落語ラン vol.5 「堀之内ラン」
粗忽者が出てくる噺は落語に結構ありますね。「堀之内」も原型がどんなものか分かりづらいくらい、おっちょこちょいなエピソードをオムニバスに集めたような噺です。何しろ主人公は汽車の線路を帯と間違えて拾おうとします。
「あれ?こんなところに帯が…。欲しかったんだよな、前から…。重たいね…、随分…。」「うわーー!汽車のレールじゃねぇか!轢かれるところだった…。」
これって粗忽??と思わないこともないですが、まぁそんな事もあるかも知れないな!とか、そーそー、俺もこの前思わずメトロの線路を…、というのが正しい落語の楽しみ方なのかも知れませんね。そもそも汽車が出て来ますし、この落語は比較的新しいものでしょうね。
あらすじ
【神田三河町】の熊五郎は、生来の粗忽者。女房に促されて「神信心」でそそっかしいのを直そうと【堀之内のお祖師様(おそっさま)】に行くことに。ところが、朝起きてみると今日行くところも女房の顔すら忘れている。すったもんだして、ようやく弁当を風呂敷に包んで家を出る。歩いていく事にしたが、道が分からないので、人に聞き、それを何度か繰り返していると自分の家に着いてしまう。再出発して道を尋ねると「この道真っすぐ行って【鍋屋横丁】を左に曲がるとお祖師様に出る」と聞くが、立派な帯が落ちていると思い、拾おうとすると汽車のレールで、危うく轢かれそうになる。そして、ようやくお祖師様に着いたが…。
ランニングコース
神田三河町→甲州街道→内藤新宿→青梅街道→鍋屋横丁→堀之内のお祖師様
神田三河町
家康公入府の折に帯同した三河の下級武士が移り住んだのが三河町ですね。今でいう美土代町、司町界隈だと思います。落語では、火事息子の伊勢屋が三河町にあったとされています。古地図を見ると、鎌倉河岸の手前まで、今のヴィラフォンテーヌやアパホテルの辺りも三河町ですね。ひとまず、美土代町のMidStand Tokyoをスタートして暫く行くと、東京電機大学跡地にオープンした神田スクエアがあります。向かいが竹橋スクエアとややこしい。新宿方面に先を急ぎましょう。
内藤新宿
甲州街道を西に向かうと、内藤新宿に到着します。本厄の厄払いにお祖師様に行くというのは一つのエンターテインメントで、日帰りで行くというよりは、内藤新宿で一泊して、というのが多かったようですね。内藤新宿までがちょうど6キロくらいです。青梅街道で更に西へ。
鍋屋横丁
落語にも出てくるように青梅街道を進むと、「鍋屋横丁」が出て来ます。落語の通りこれを左に行き、最初の信号を右に曲がって環七にぶつかるまでひたすら走ります。途中には謎の「ホルスタイン会館」「女子美大」など。ちょうど中野区と杉並区の区境の辺りです。
お祖師様
環七通りを超えると「お祖師様=日圓山妙法寺」が現れます。とにかく立派の一言に尽きます。いわれは、日蓮上人が伊豆に流された際、弟子が日蓮上人の姿を丹精込めて彫刻していたところ、42歳の時に厄が解けて帰り着き、仏像を厄除け祖師像として安置したということです。中には有吉佐和子さんの碑もあります(ご近所に住まわれていたようです)。

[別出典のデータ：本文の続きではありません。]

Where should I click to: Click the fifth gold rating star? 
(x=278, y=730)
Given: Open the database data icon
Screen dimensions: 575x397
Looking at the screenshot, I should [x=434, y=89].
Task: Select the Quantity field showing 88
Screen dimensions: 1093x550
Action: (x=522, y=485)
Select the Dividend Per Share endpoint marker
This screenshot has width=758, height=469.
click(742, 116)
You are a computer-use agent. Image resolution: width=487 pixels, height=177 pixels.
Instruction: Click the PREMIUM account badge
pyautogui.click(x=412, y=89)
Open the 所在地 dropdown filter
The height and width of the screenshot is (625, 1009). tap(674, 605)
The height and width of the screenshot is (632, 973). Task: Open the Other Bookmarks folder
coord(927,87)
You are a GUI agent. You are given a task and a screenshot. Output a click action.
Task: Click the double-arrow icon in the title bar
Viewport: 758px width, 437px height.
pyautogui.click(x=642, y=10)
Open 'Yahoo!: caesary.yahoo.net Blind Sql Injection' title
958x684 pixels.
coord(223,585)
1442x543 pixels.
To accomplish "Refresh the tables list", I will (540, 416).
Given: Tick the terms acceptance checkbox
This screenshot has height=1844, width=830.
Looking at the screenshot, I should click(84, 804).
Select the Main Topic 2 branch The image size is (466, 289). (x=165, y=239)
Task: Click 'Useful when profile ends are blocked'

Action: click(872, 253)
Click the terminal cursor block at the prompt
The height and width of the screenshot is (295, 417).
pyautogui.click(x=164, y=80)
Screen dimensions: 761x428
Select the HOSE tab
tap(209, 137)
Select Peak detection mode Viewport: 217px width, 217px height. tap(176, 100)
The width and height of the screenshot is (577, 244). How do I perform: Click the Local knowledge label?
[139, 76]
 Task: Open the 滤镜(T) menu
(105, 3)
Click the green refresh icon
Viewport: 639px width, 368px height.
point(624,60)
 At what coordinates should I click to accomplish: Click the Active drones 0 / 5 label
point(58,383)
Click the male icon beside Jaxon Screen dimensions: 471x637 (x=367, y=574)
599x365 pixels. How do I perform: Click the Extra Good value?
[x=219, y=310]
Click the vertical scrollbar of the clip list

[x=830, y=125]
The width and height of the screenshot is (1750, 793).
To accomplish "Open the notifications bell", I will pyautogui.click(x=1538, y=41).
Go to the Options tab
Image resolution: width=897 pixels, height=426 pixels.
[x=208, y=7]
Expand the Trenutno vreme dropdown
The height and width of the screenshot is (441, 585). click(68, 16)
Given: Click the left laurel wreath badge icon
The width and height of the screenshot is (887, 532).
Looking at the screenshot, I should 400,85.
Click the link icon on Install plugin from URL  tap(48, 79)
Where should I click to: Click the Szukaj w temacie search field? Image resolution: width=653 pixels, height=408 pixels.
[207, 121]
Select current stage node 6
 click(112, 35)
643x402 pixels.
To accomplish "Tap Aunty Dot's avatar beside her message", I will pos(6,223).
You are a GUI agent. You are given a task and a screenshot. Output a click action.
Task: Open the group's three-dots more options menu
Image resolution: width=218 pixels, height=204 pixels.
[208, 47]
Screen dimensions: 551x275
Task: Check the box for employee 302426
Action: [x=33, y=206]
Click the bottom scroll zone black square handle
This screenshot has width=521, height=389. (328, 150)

ところで、江戸時代に宗教的プロパガンダがどのくらいあったか良く分かりませんが、落語には良く法華の噺は出て来ますね。そもそも「鰍沢」と「刀屋(おせつ徳三郎)」はサゲが全く一緒ですし。「小言幸兵衛」でも面白おかしく扱われています。「甲府い」でも身延山が出て来ます。